#### Instruction 1
Answer these questions from the passage on political aesthetics:
(a) What two preoccupations does the author say narrow the scope of political aesthetics?
(b) What does Sartwell equate discursivity with?
(c) Which document does Sartwell use as an example?
#### Instruction 2
Write the next part of the passage on political aesthetics, picking up right after its final sentence.

#### Passage provided
However pessimistic or optimistic they are about their influence, most theorists nowadays hold that representations and cultural artifacts – fascist or otherwise politically inclined – are just as much a part of the “truth” of our reality as anything else. “Real life” even tends to imitate or follow symbolic patterns expressed at their purest in art. This means that aesthetics demands to be studied as a site where cultural-political meaning is created and contested. Despite this, however, political theory or political analysis more generally is still very much centered on the dimensions of politics constituted by written and spoken words – on things such as constitutional texts, written law, party manifesto’s, political speech, debate, and deliberation. Thankfully, something is stirring below the surface.
It is a swelling undercurrent! This particular swelling undercurrent is widening the scope of political thought to include various non-linguistic discursive elements of the political world, simultaneously lifting up the discipline that deals with these elements: political aesthetics. All too often, however, political aesthetic analysis limits itself in ways that hamstring its full potential. In my view, two preoccupations are responsible for narrowing its scope. The first is with art, and the second with beautyor the aesthetically “good” more generally. In what follows, I will argue that political aesthetics has to move beyond these traditional hallmarks of aesthetic theory in order to maximize its impact.
Political systems as “multisensory aesthetic environments”
Crispin Sartwell provides a solid introduction to the field of political aesthetics. In his book Political Aesthetics, the distinction between discursivity and non-discursivity takes up a central organizing role. It is crucial to note that Sartwell equates discursivity with written and spoken words. This creates a stark contrast with a large tradition within what is commonly referred to as continental philosophy, in which discursivity can include “formulations” outside of (or beyond) speech and writing. I will follow Sartwell’s conceptualization in what follows, partly to avoid confusion, but also because the distinction between speech/writing and other forms of (political) formulation is a useful one in introducing the field of political aesthetics.
Various core values and principles that underlie our socio-political world are anchored, Sartwell notes, in discursivity – in written or spoken language, such as constitutions, political programs, declarations of independence, and law in general. These texts and speeches are often seen by political scientists as the essence of what counts as politics, and as a result, they are given pride of place in political analysis. What is often forgotten is that these texts always have non-discursive, aesthetic properties. Sartwell takes the US Declaration of Independence as an example.

#### Dataset excerpt
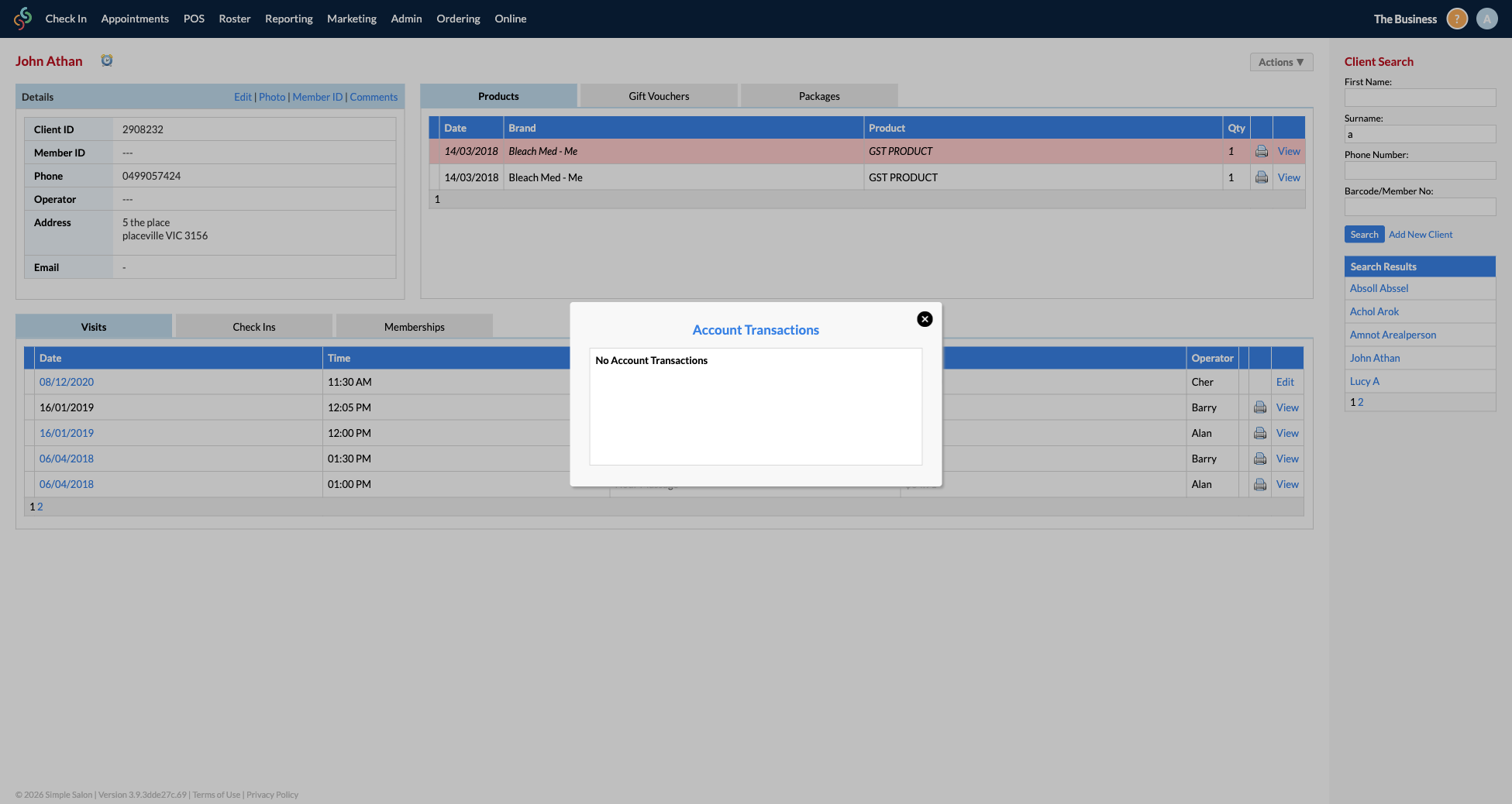
Task: Print the highlighted 14/03/2018 product sale
Action: pyautogui.click(x=1261, y=151)
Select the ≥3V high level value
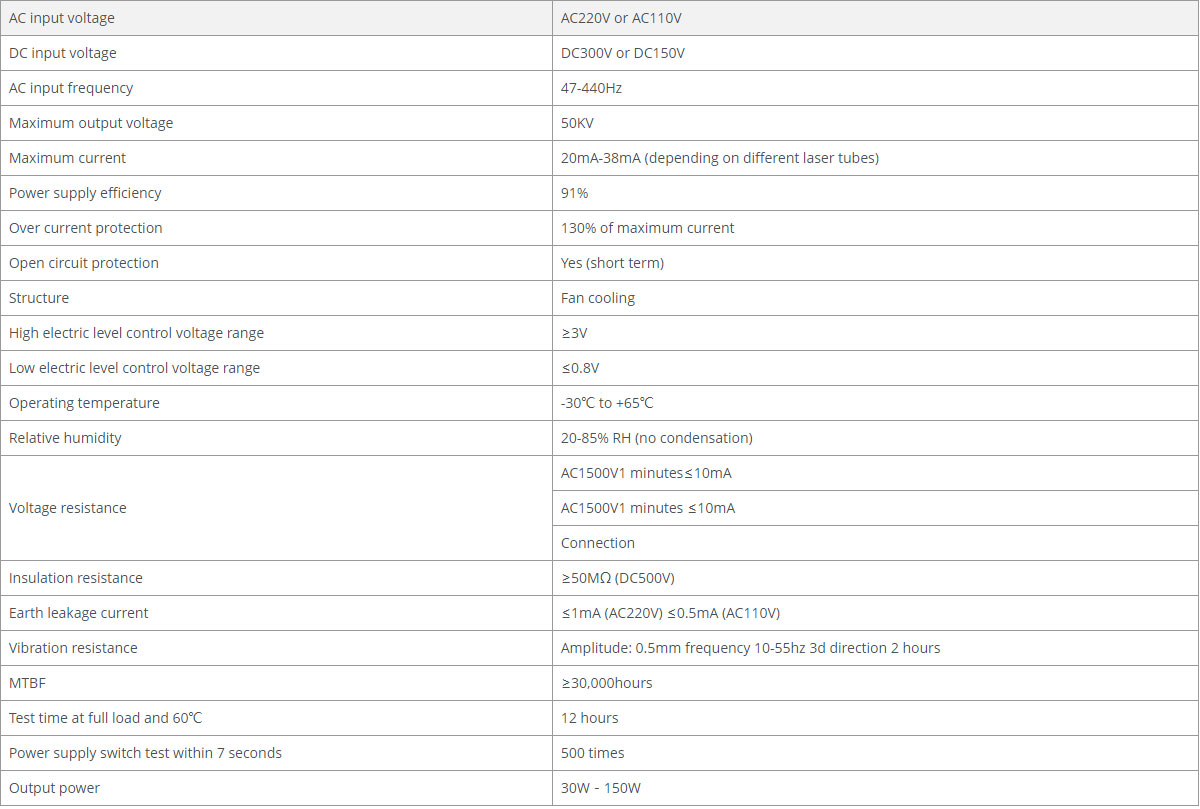The height and width of the screenshot is (809, 1200). pos(574,333)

#### Written response 1
(a) Art, and beauty or the aesthetically "good" more generally.
(b) Written and spoken words.
(c) The US Declaration of Independence.

#### Written response 2
John Adams, when asked to compose the Declaration of Independence, suggested that the task should be assigned to Thomas Jefferson. Jefferson’s prose style, Adams thought, was not only more beautiful, but specifically more classical than his own. While Adams was a skillful writer and enjoyed a lifelong immersive schooling in the classics, Jefferson’s neoclassicism was not only embodied in his writings, but was also reflected in his works of architecture (which he found to be his “delight”). These architectural endeavors had a big influence on American public buildings, such as the US Capitol. In addition, Jefferson’s neoclassical style was reflected in the form of government he drew up for the state of Virginia, which served as one of the models for the Constitution of the United States. To really understand the meaning of the Declaration of Independence, then, it is crucial to understand its poetry and the sources that shaped its significance. The text, Sartwell concludes, is not a transparent window through which one can see the political ideology it relates to (in this case, Lockean Liberalism). Instead, it is inherently connected to “centuries of political and nonpolitical discourse, and to centuries of non-discursive images and objects.”2
It is not merely political texts that have non-discursive elements, however. Non-discursive political formulations (both figuratively and literally) come in many shapes and colors. Before diving into the deep end of the pool, let’s wet our feet a bit with a relatively simple example of non-discursive political formulation. It concerns the queen of the United Kingdom. When she met with Donald Trump on the first day of his visit to the UK in 2018, various intricate theories popped up about what the brooches of the queen – one of which was gifted to her by Barack and Michelle Obama – were meant to communicate politically. Similar theories arose when she had to read a governmental statement regarding Brexit, and chose to wear a blue hat with yellow flowers that resembled the flag of the European Union.3 Heads of State, especially monarchic remnants, are strictly obliged to uphold radical neutrality with respect to political matters. If she cannot tell us what she thinks discursively, the reasoning goes, she will not be able to resist the urge to do so by other means. If we can believe these commentators, the queen of is one of the most adept persons in the world when it comes to non-discursive political formulation. Queen of Britain, sure, but more importantly, queen of aesthetics.4 Whether “Queensthetics” – you heard it here first – is a thing or not is not important here;5 what matters for now is that it highlights how aesthetic formulations could operate, and perhaps more importantly, shows our willingness or basic tendency to “read” non-discursivity.
“Whether “Queensthetics” – you heard it here first – is a thing or not is not important here.”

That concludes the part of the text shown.